To investigate if the answers from the participants were valid, we compared them with the information on the data-cards selected in the experiments. We then checked if any of the conclusions could actually have been drawn from the used data-cards. We counted how many comparisons they made containing the factors formulated in the conclusion. For instance if a conclusion was drawn that size was of influence, but the data-cards did not represent this factor, it was concluded that they did not use the data to formulate a conclusion. The number of compared pairs that contained the same factors as in the conclusion were then compared across the conditions with chi-square analysis. Theory revision. We first checked if the participants drew correct conclusions or not, this would indicate theory change, as all participants were assumed to initially have the weight misconception. A conclusion that described size as the factor of influence, with the explanation that smaller size is faster, was classified as a correct conclusion. Any other conclusions were classified as incorrect. The number of correct conclusions were compared across conditions with a chi-square analysis. To investigate theory revision regardless of drawing a correct conclusion, we compared the prior hypotheses about the effects of colour, weight and size with the final conclusions. We measured what kind of hypotheses and conclusions they formulated (colour, weight or size). We then compared these to see if concept change occurred.

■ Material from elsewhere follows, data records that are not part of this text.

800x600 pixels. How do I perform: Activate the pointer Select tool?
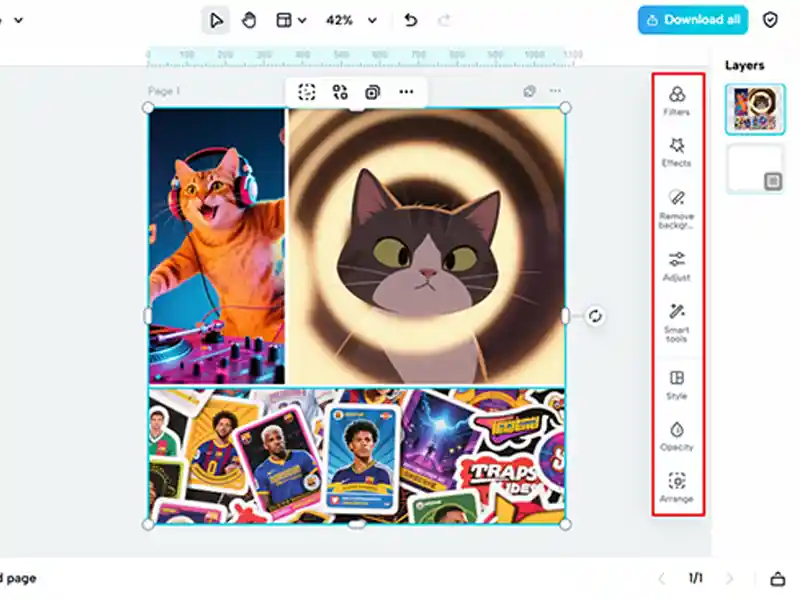[x=216, y=20]
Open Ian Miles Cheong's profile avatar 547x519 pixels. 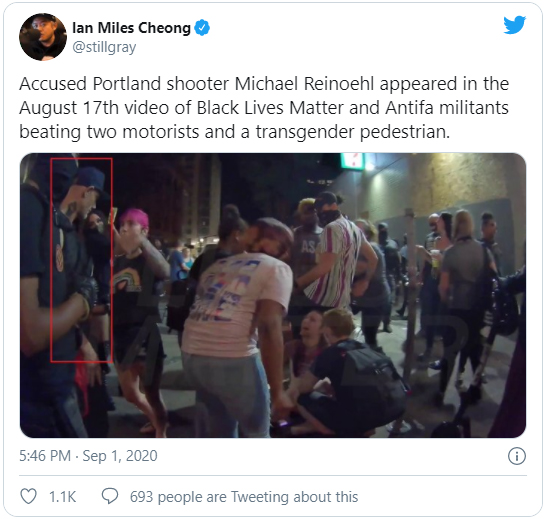pyautogui.click(x=43, y=37)
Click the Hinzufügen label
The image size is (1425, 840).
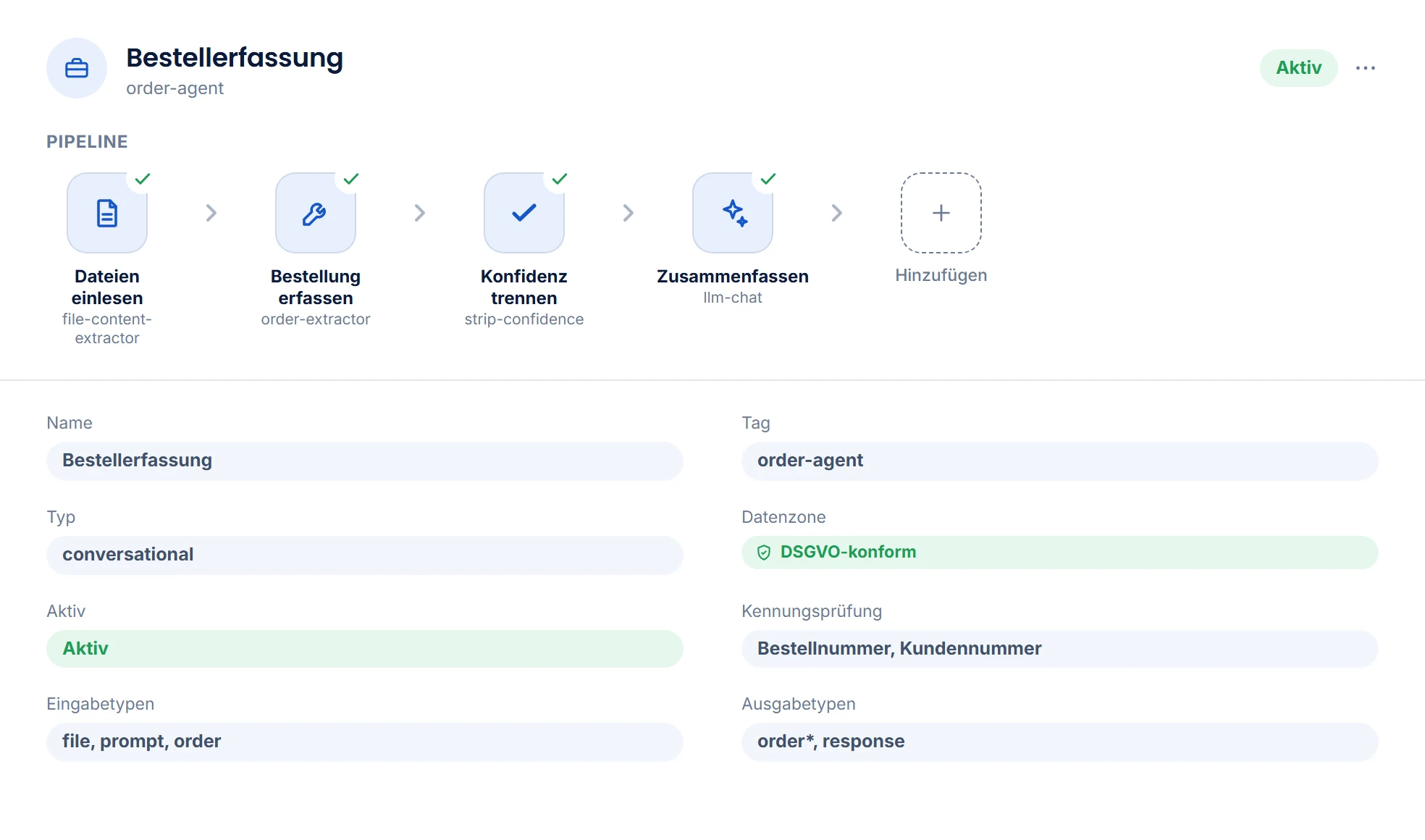click(941, 275)
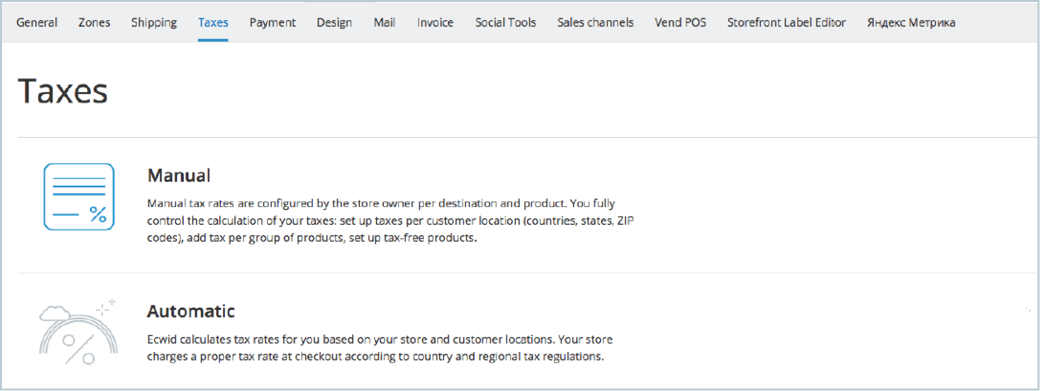Switch to the Zones tab
1040x391 pixels.
[94, 23]
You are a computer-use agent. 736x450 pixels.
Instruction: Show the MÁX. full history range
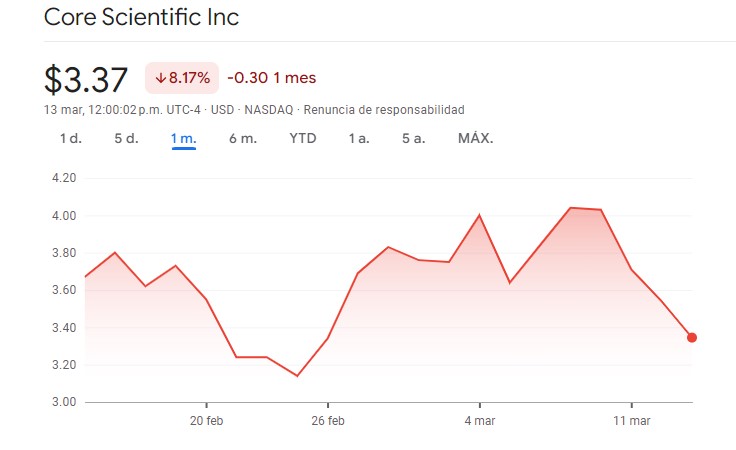(475, 138)
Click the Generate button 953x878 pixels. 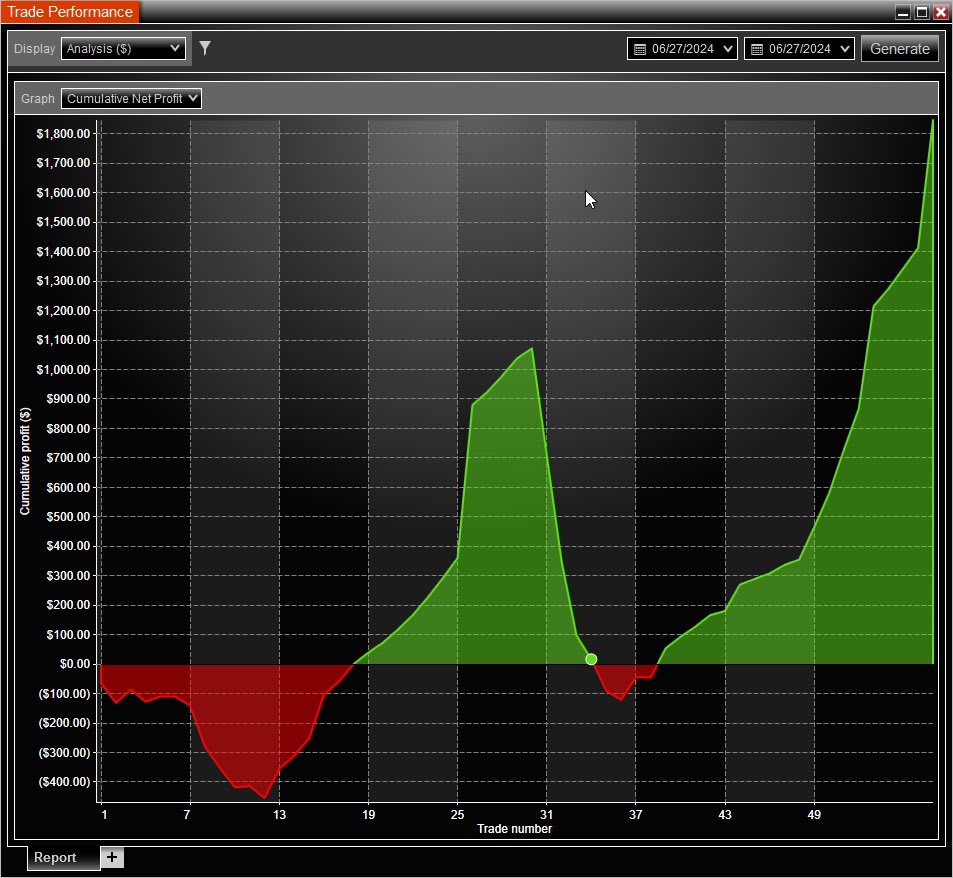click(x=899, y=47)
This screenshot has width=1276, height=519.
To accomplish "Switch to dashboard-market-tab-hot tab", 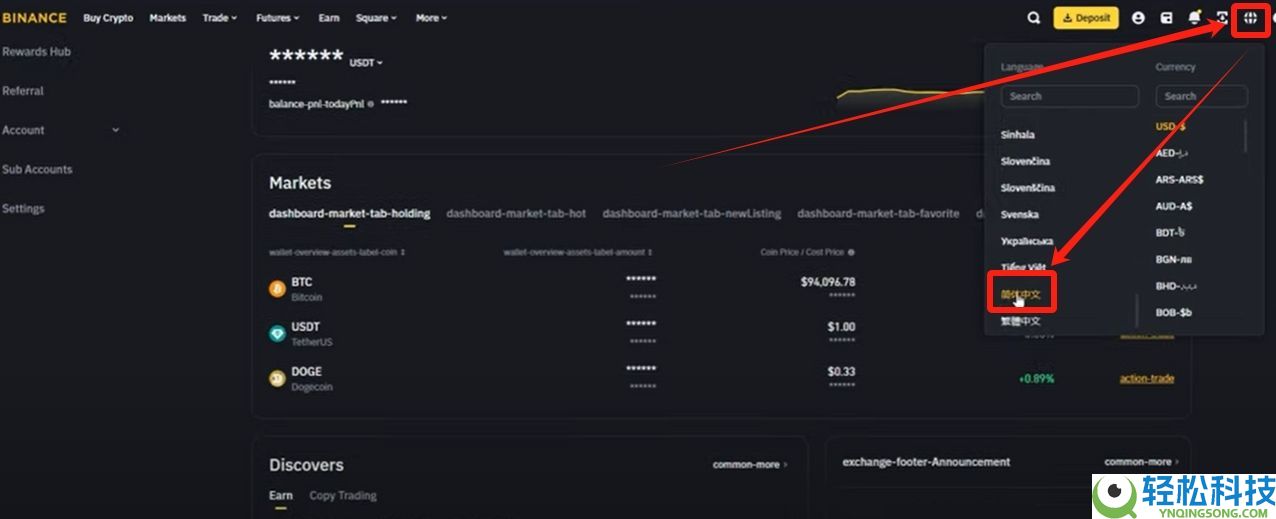I will pos(516,213).
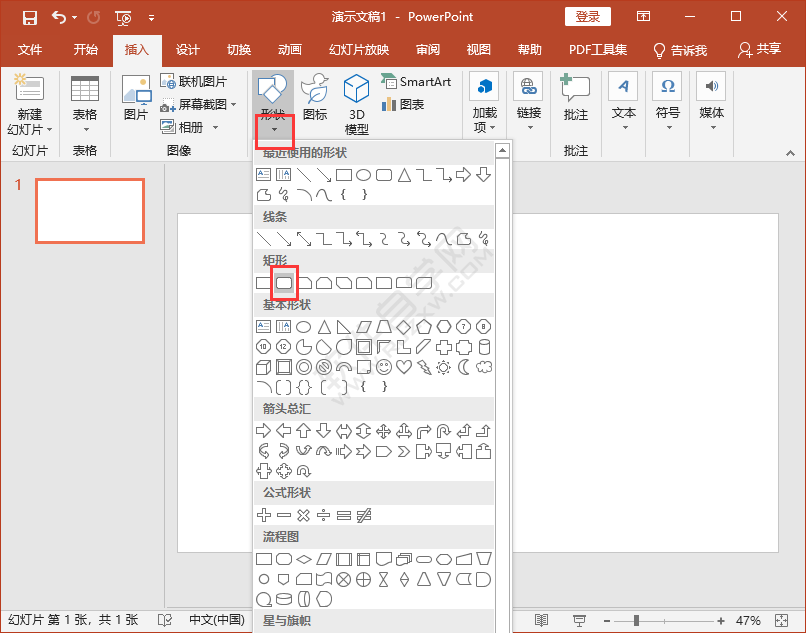Click the 图标 (Icons) insert button
Viewport: 806px width, 633px height.
click(x=314, y=98)
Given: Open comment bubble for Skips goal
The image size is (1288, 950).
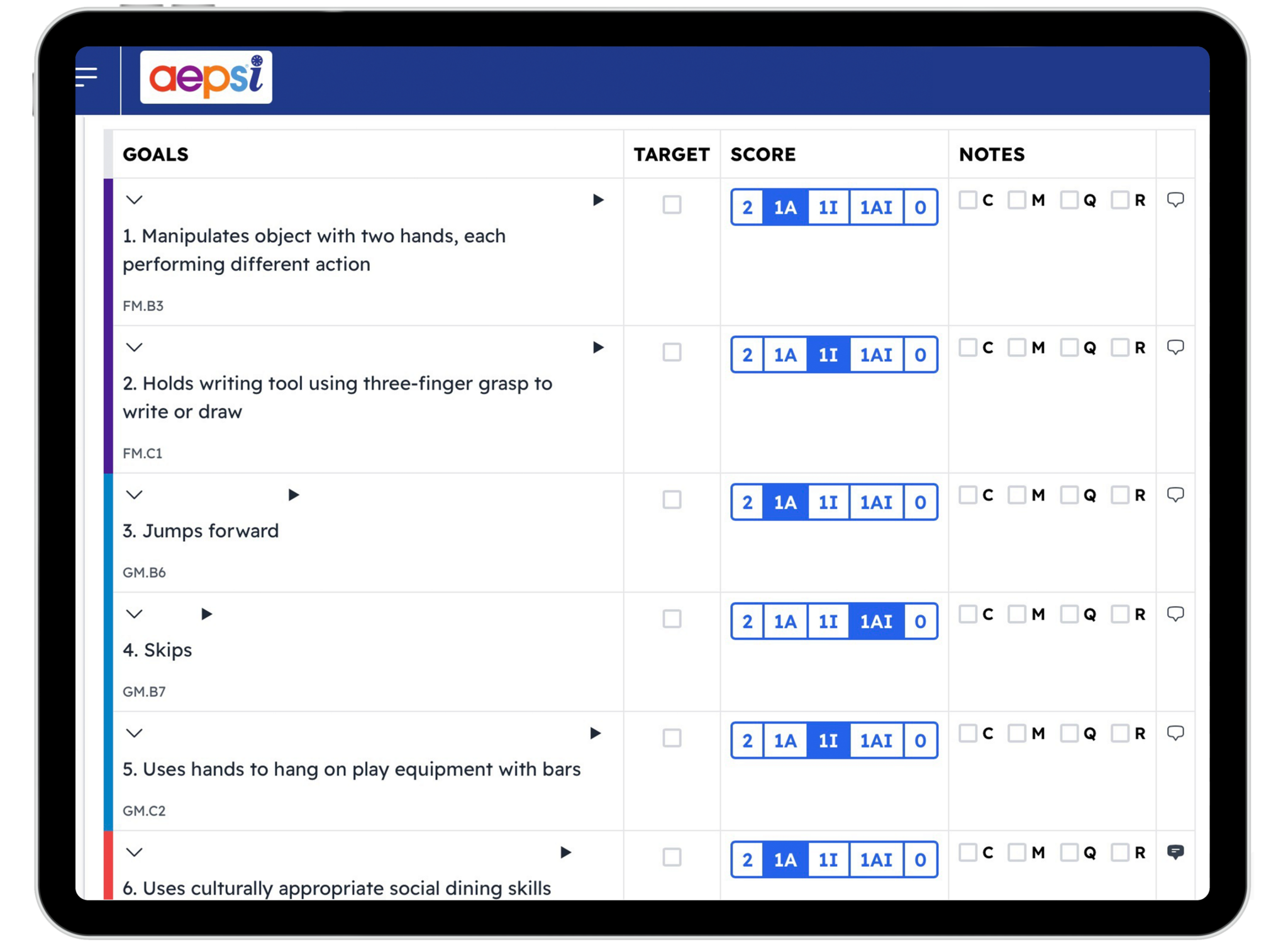Looking at the screenshot, I should [1175, 614].
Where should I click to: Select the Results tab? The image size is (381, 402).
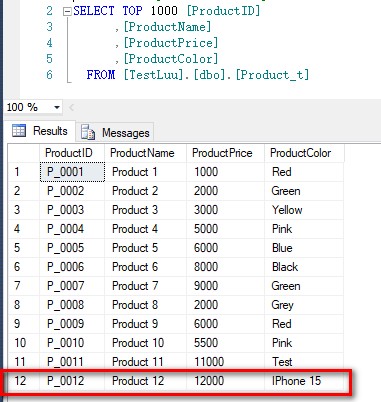point(40,131)
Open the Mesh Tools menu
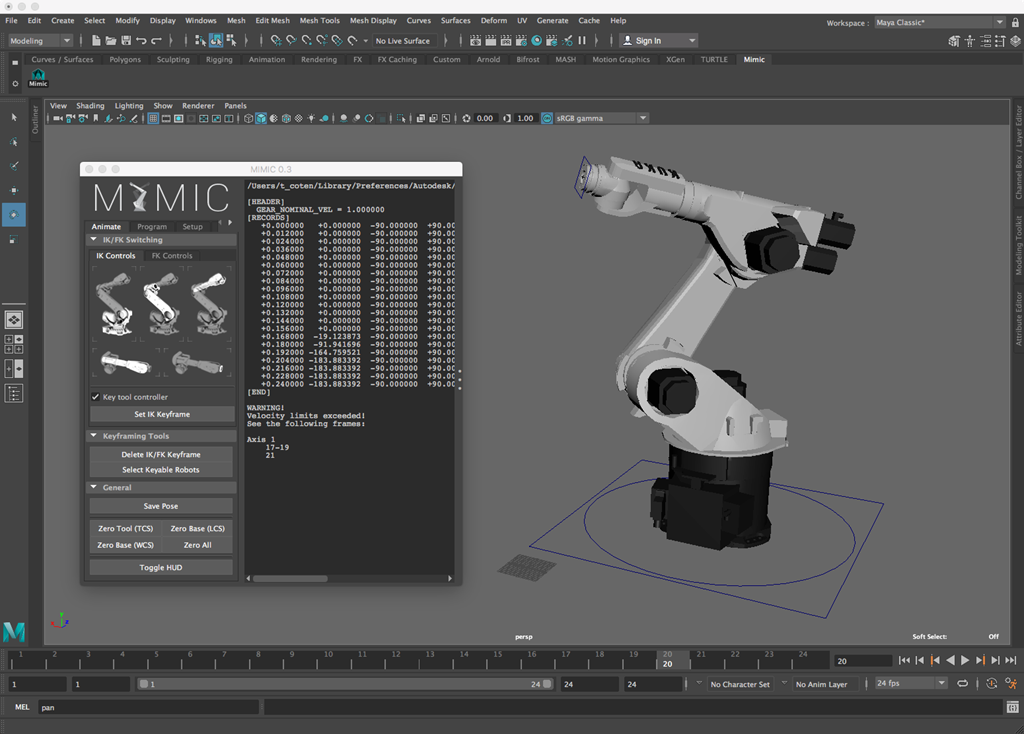This screenshot has width=1024, height=734. (319, 20)
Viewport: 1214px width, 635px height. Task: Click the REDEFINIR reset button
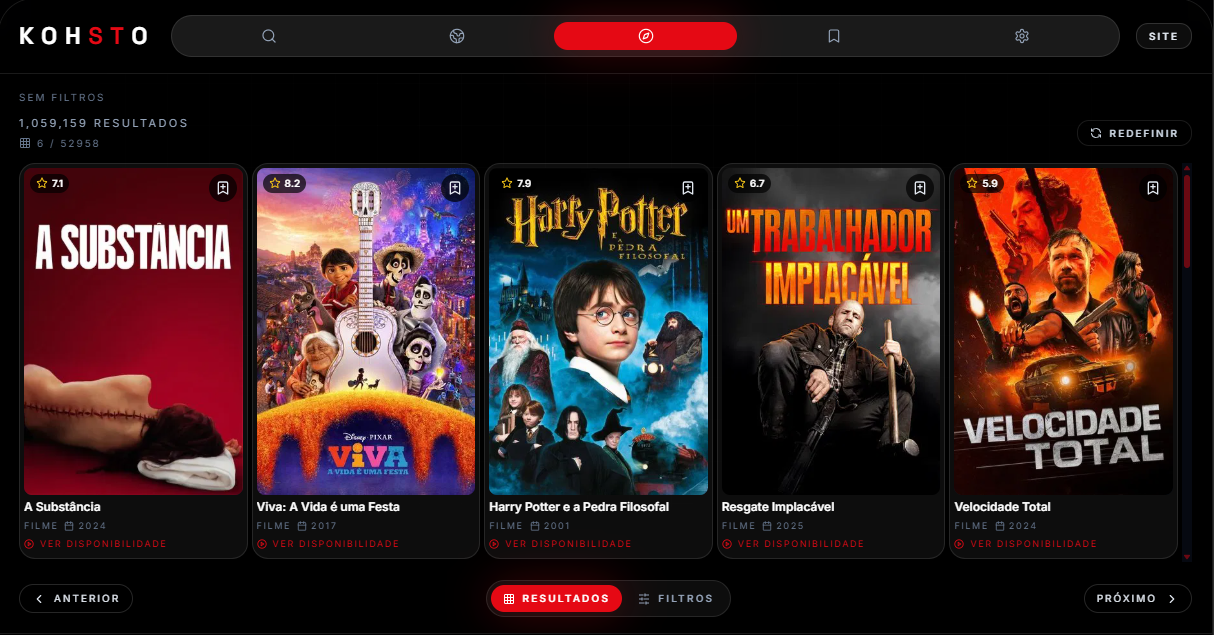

If the conclusion differed from the hypothesis, theory revision did occur. The number of participants that showed theory revision was then compared across the three conditions with a chi-square analysis.

Results

Intellectual capabilities. After our initial data gathering, we considered the intellectual capabilities of our participants as they showed very good understanding of the task, even without interventions. Because of this, we have inquired afterwards about the high-school advice that these participants have received subsequently to an aptitude test (CITO, 2012). We checked how the different levels of advised future education (from low to high) were divided among the conditions, as shown in Figure 4. The two highest levels of education: HAVO and VWO are equally divided among the conditions (11, 10 and 12 respectively). However, compared to the experimental conditions almost twice as many participants in the control group received the highest grade of middle-school advice (9, 5 and 6 respectively).